Beyond the specific tax policies that could benefit small-business operations, experts point to a broader goal of tax reform: reversing what has been a decline in new business formation in the United States.
"We've had lackluster levels of entrepreneurship," Keating said. "New business formation, self-employment numbers, IRS tax returns ... whatever number you want to look at, levels of entrepreneurship are down notably," he said. "Any effort through tax reform to incentivize entrepreneurs is a good thing for the economy, not just now but in the future."
"I'm committed to growth," Duff said. "I want to take on more risk. But there's a risk-tolerance meter that I think all entrepreneurs have and things that factor into it. ... Taxes factor into that. ... I want to invest, I want to hire more employees, but I also recognize this needs to be cautious optimism as more caution flags pop up. My ability and desire to take those risks decreases. Part of me dies inside just saying that. That's not how I'm wired. That's not how most entrepreneurs are wired. But if all we get is more roadblocks and red tape, it's not worth doing."
"If I'm going to expand my business and I'm banking on long-term tax reform, I would be a little bit nervous," Haller said.

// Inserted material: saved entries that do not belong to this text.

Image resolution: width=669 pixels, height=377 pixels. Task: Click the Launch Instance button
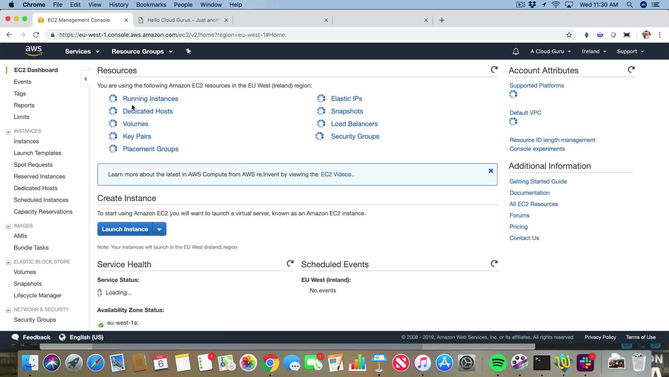[125, 229]
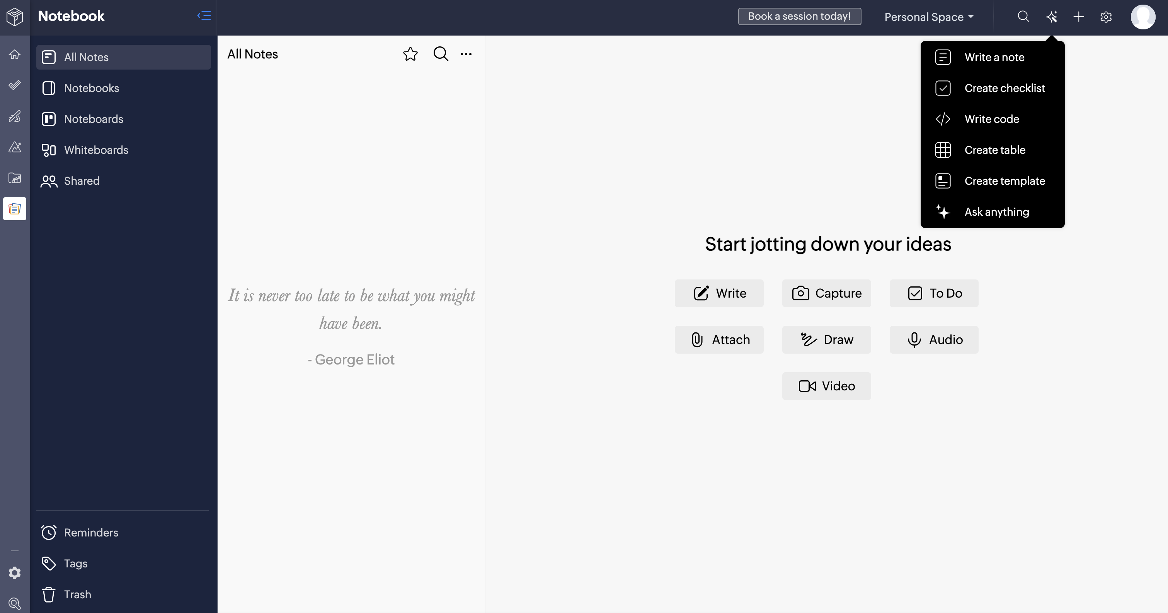This screenshot has width=1168, height=613.
Task: Open the Notebook app icon in left rail
Action: [x=15, y=209]
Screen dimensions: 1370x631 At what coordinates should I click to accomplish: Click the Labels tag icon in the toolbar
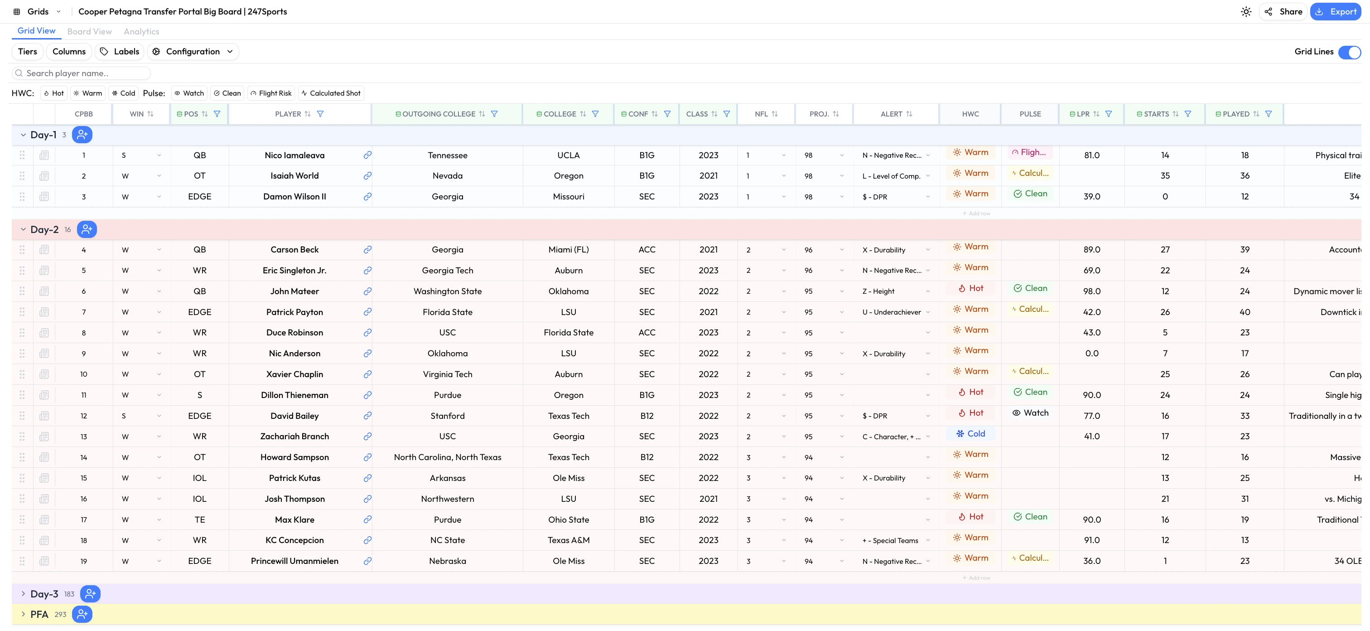105,51
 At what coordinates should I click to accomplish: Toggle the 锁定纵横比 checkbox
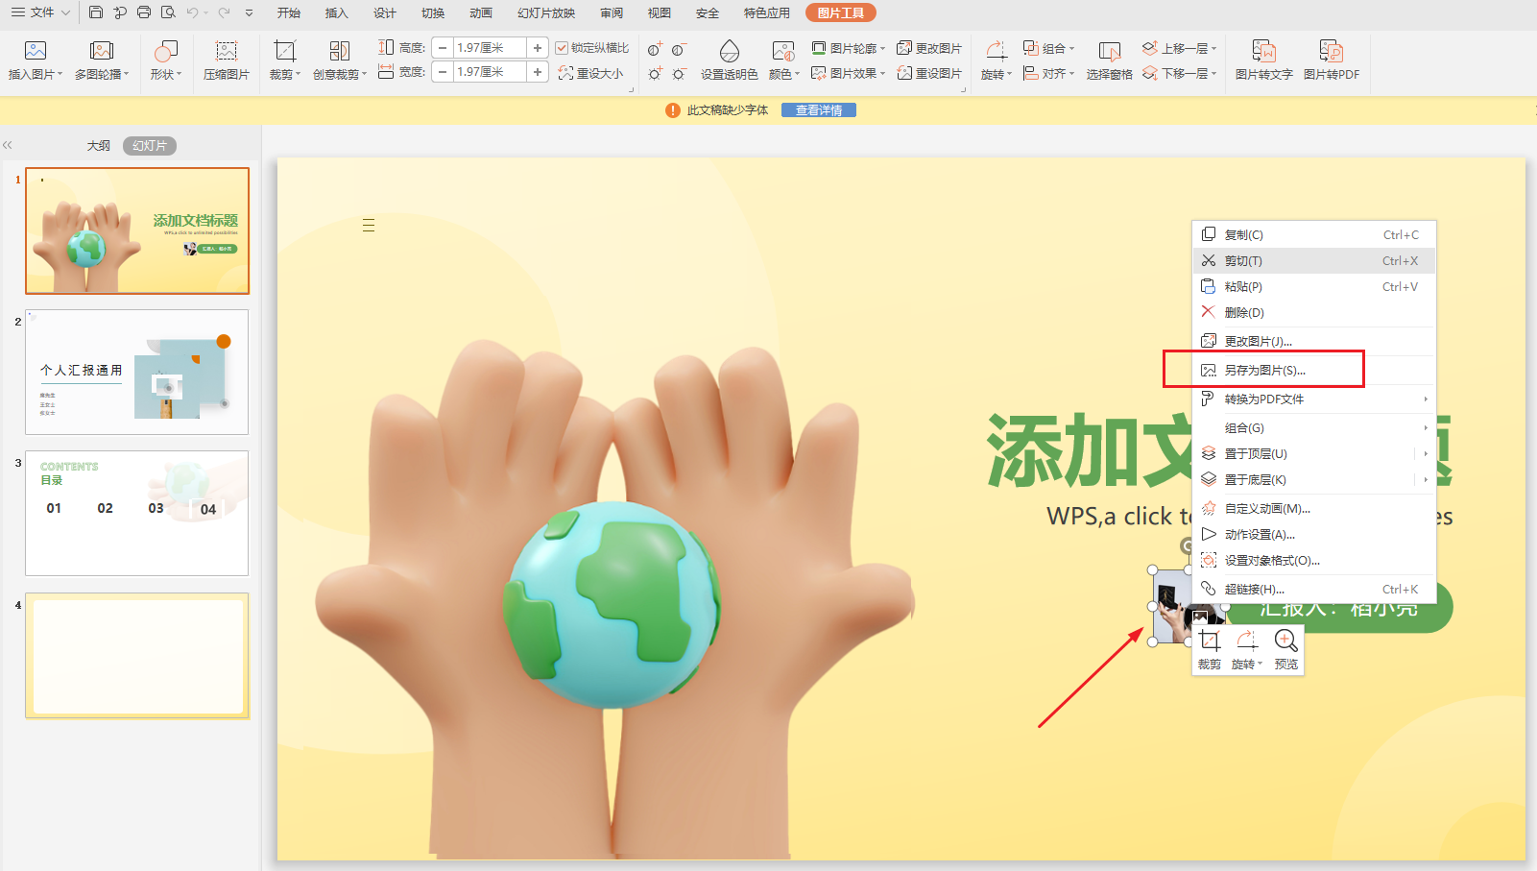click(x=565, y=46)
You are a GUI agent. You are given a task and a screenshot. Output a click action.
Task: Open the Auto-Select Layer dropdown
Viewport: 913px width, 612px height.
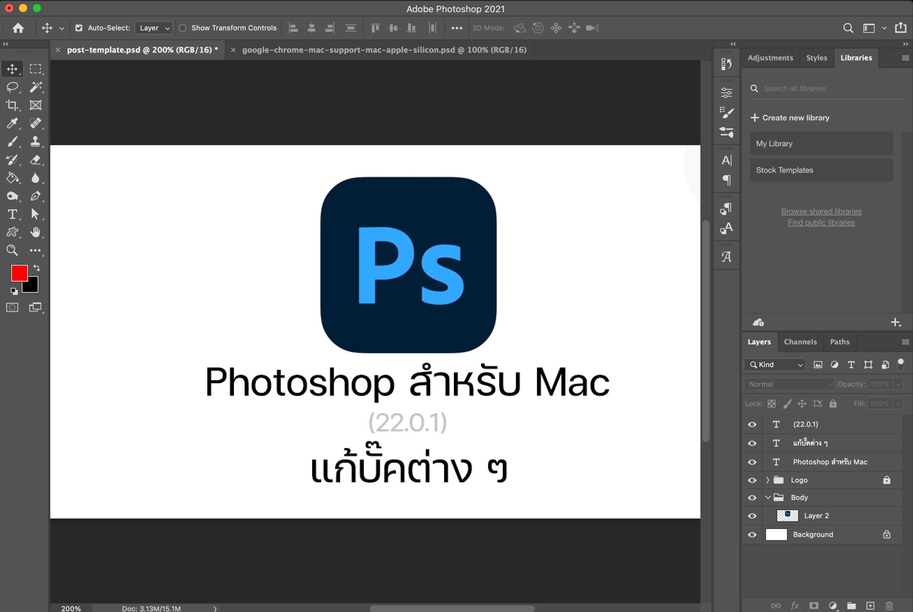click(154, 28)
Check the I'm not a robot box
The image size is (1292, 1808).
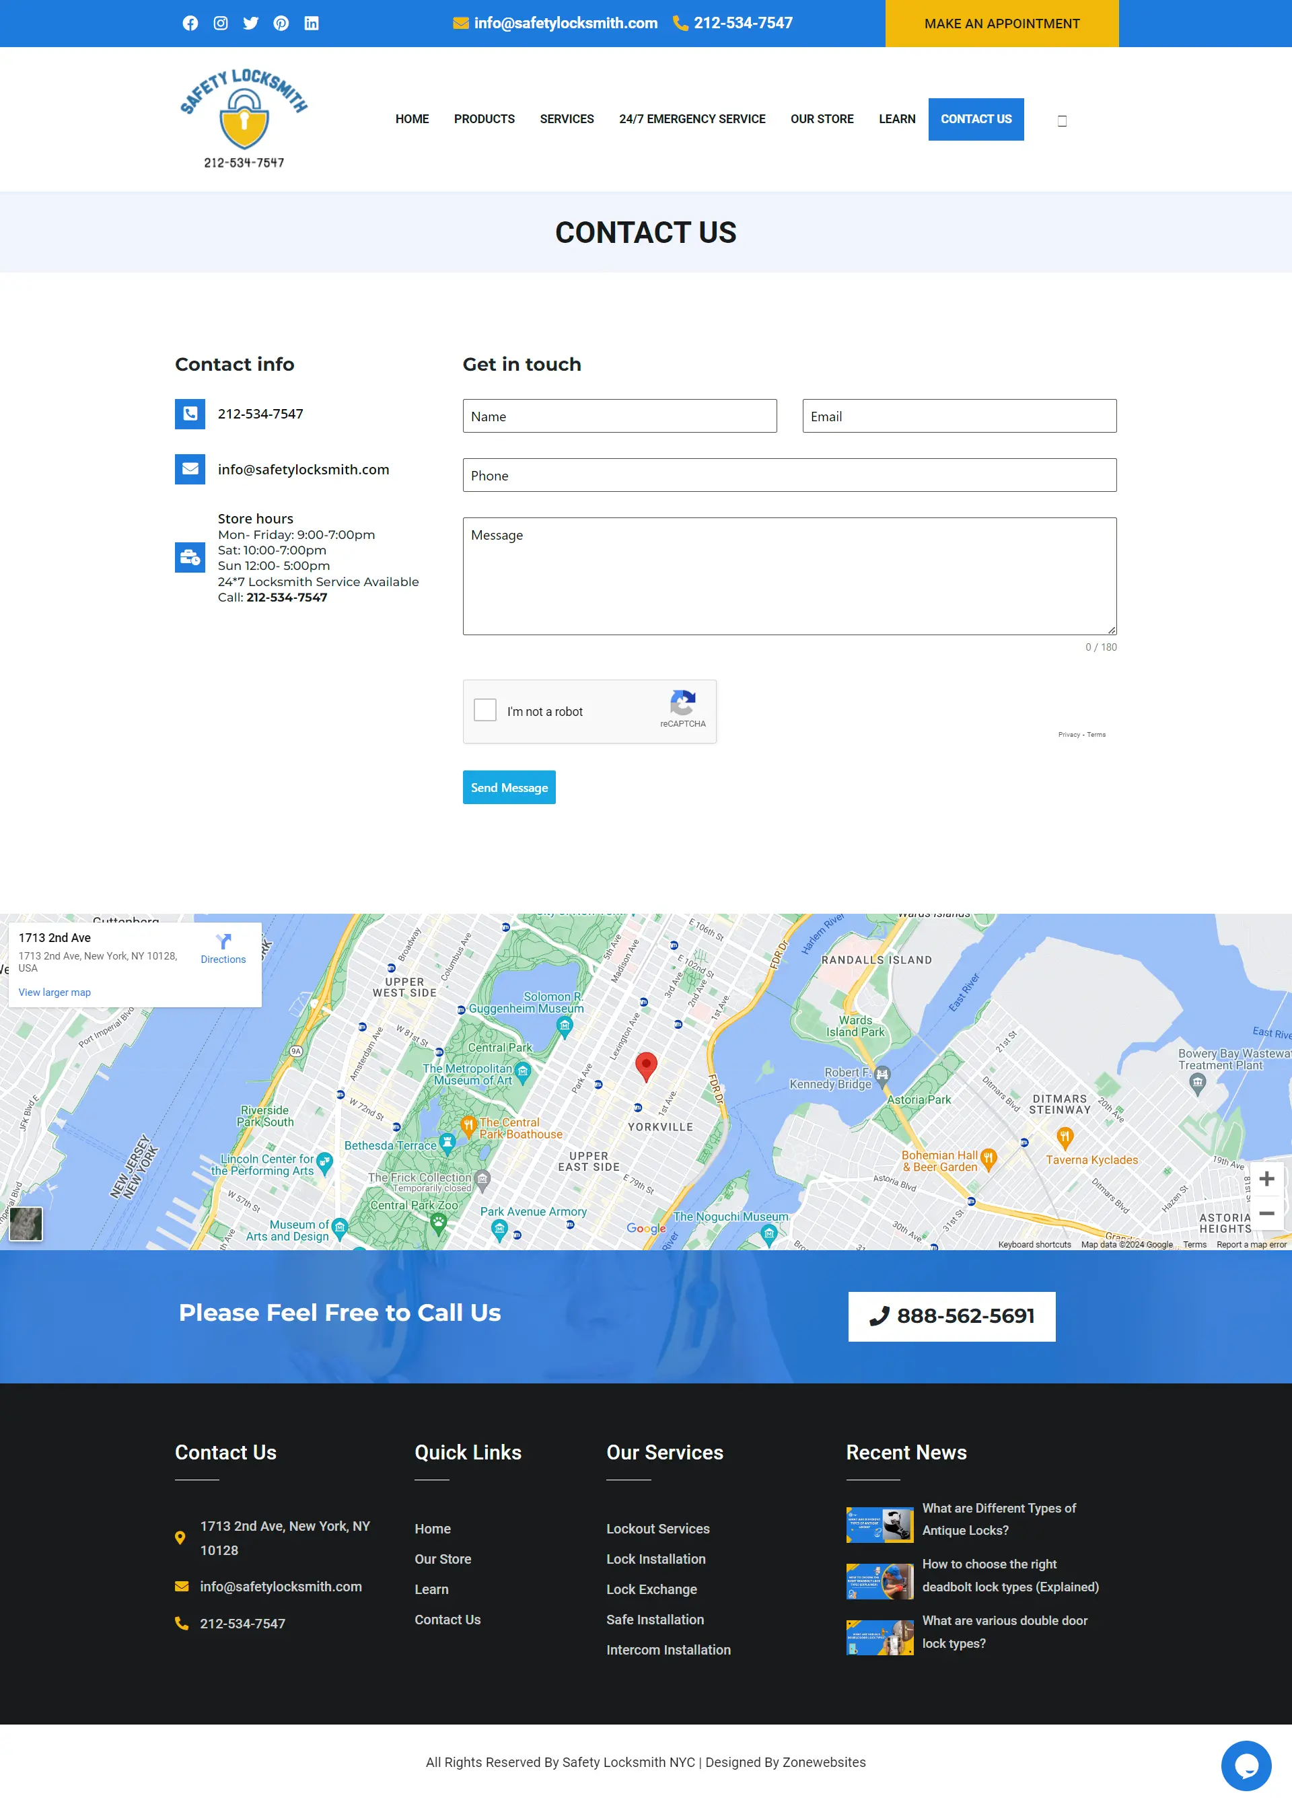[x=485, y=710]
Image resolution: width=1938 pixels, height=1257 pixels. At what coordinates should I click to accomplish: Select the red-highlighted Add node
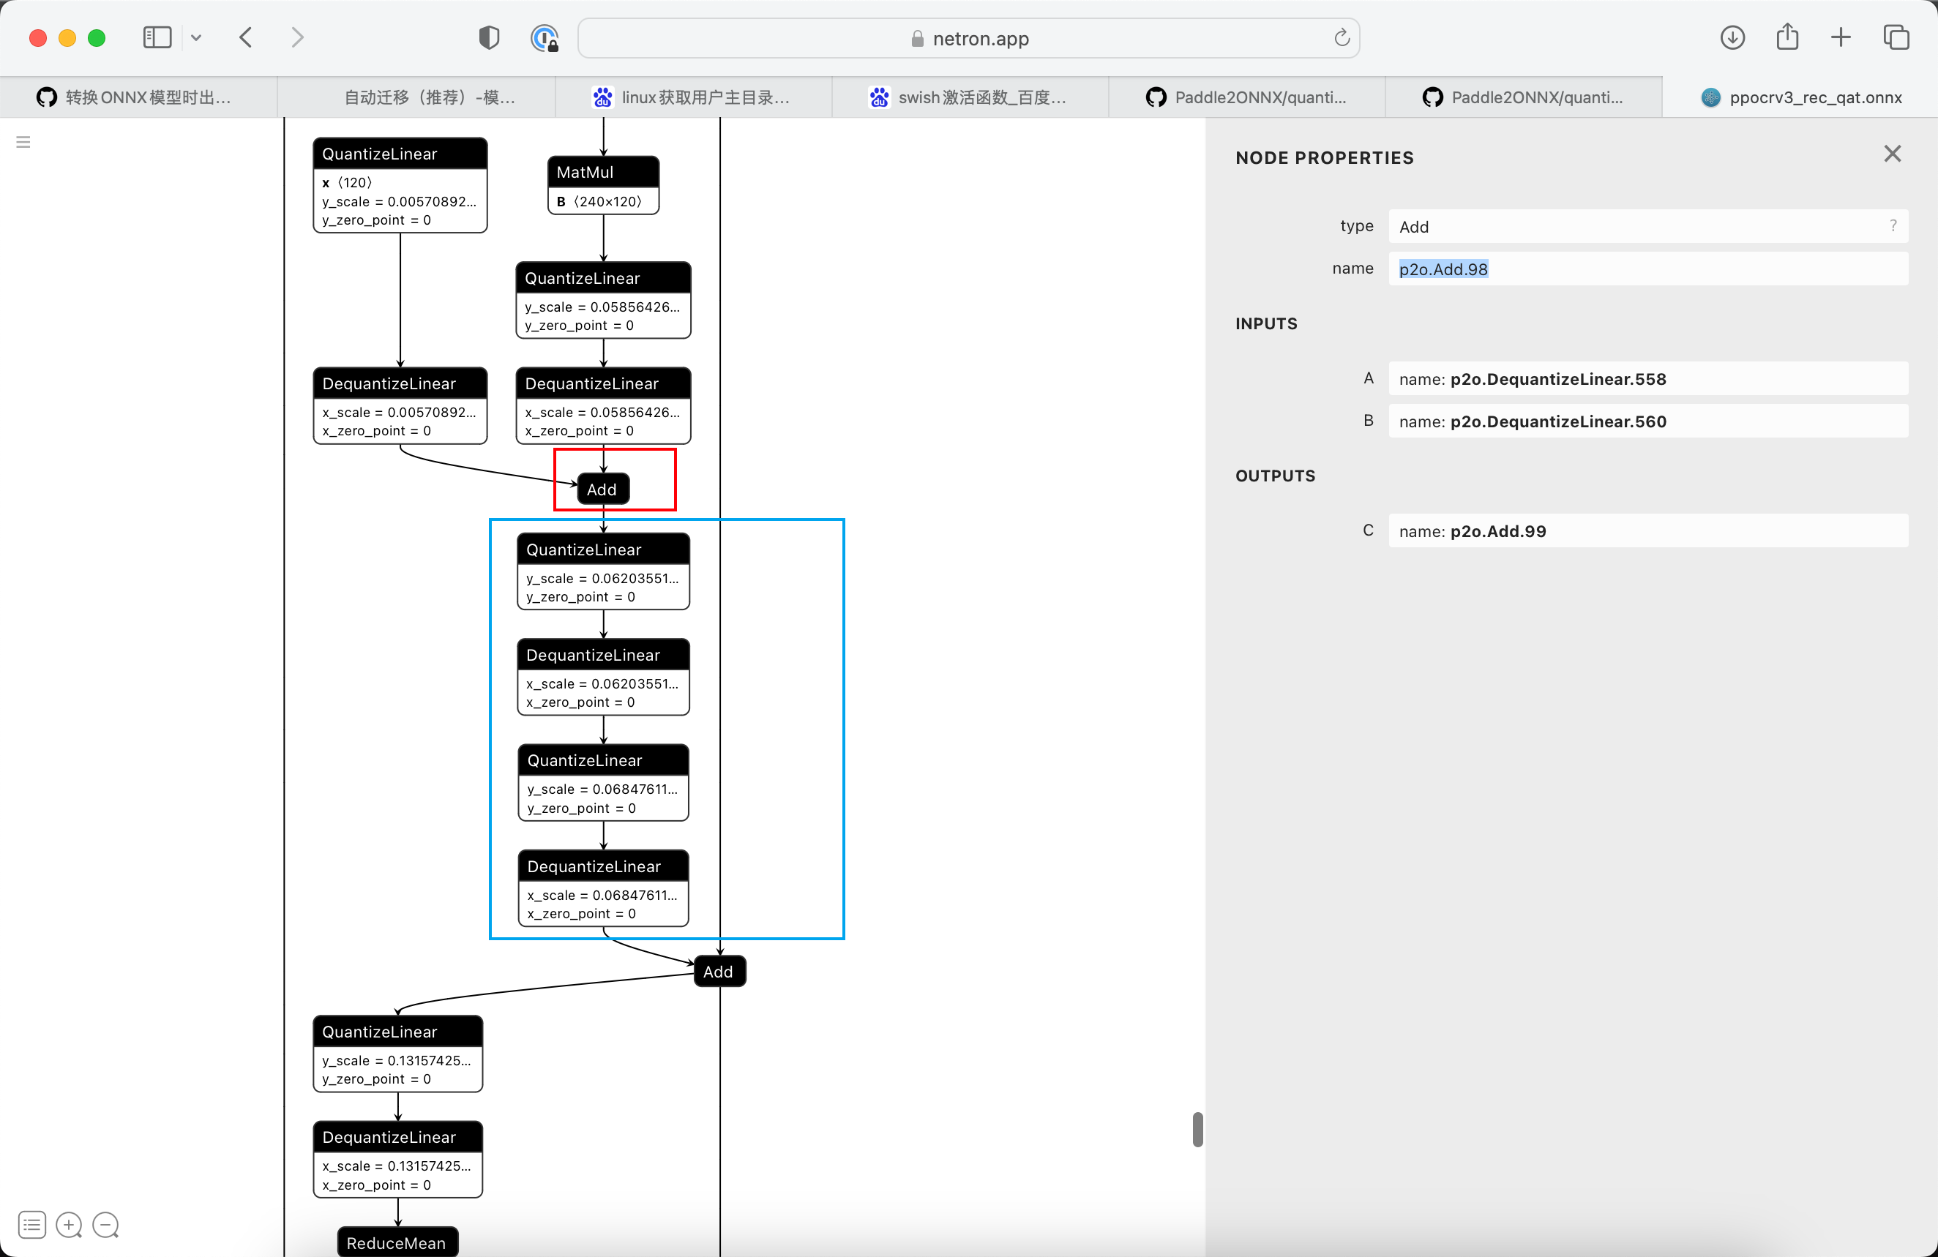tap(601, 488)
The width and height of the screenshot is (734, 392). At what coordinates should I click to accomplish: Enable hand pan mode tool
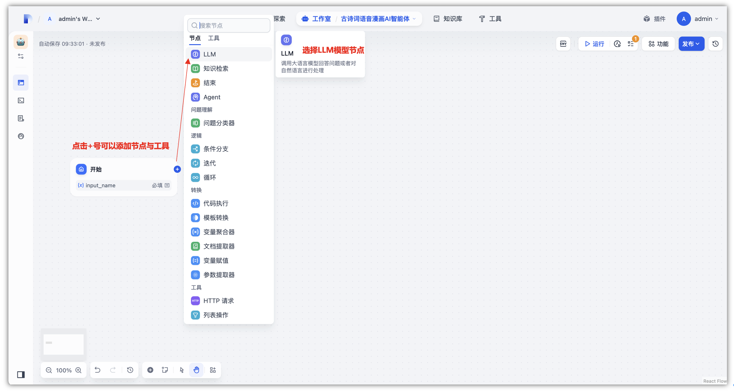point(196,370)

In recent months it's been the lack of tax-reform details that have served as an indicator, and not a positive one, Greenberg said. "It's not necessarily new information on lawmakers' intentions on tax policy that's made small businesses more circumspect. It's declining confidence in ability of lawmakers to get anything done."
Small-business owners should wait to see what is revealed this week and then make a determination as to whether the details seem substantive, long-term in nature rather than a short-term fix, and show the GOP has reached consensus on the major structural elements of reform, as well as the hard choices that will be required to pass it. "The true test of a tax bill is whether lawmakers make hard choices and trade-offs, and we haven't seen these hard choices yet. ... If I were a business owner, I would wait until the end of next week, when the Big Six [GOP leaders] put out whatever document they are going to put out and judge whether it's a serious proposal or one that seems likely to flounder," Greenberg said. "And if it looks like tax reform were to meet the same fate as health care, just go on with business as usual."
Small-business owners may ultimately take matters into their own hands.
"I will vote differently in the next election if I see my elected officials supporting tax reform for the big guys, like corporations or special interests, and only give lip service to small-business tax concerns," Arslan said. "No one seems to want to make the tough decisions anymore. ... Compromise shouldn't be a dirty word. As a business owner, we are required to problem solve and make tough choices every day, at great risk. I'd like to see the same courage out of our lawmakers."
Rural Ohio entrepreneur Duff said it's time to have a debate and put forth legislation instead of "hiding things behind closed doors or passing last-minute initiatives" that entrepreneurs and the public haven't had the chance to vet.
"For many years we trusted they would get it done, but obviously they aren't. We want to believe government can work, especially now that the president and Congress have control," Duff said, but he added that he is willing to not only vote against them in future elections, but go one step further: "It may require getting more small-business owners to step up and serve in the public sector," he said.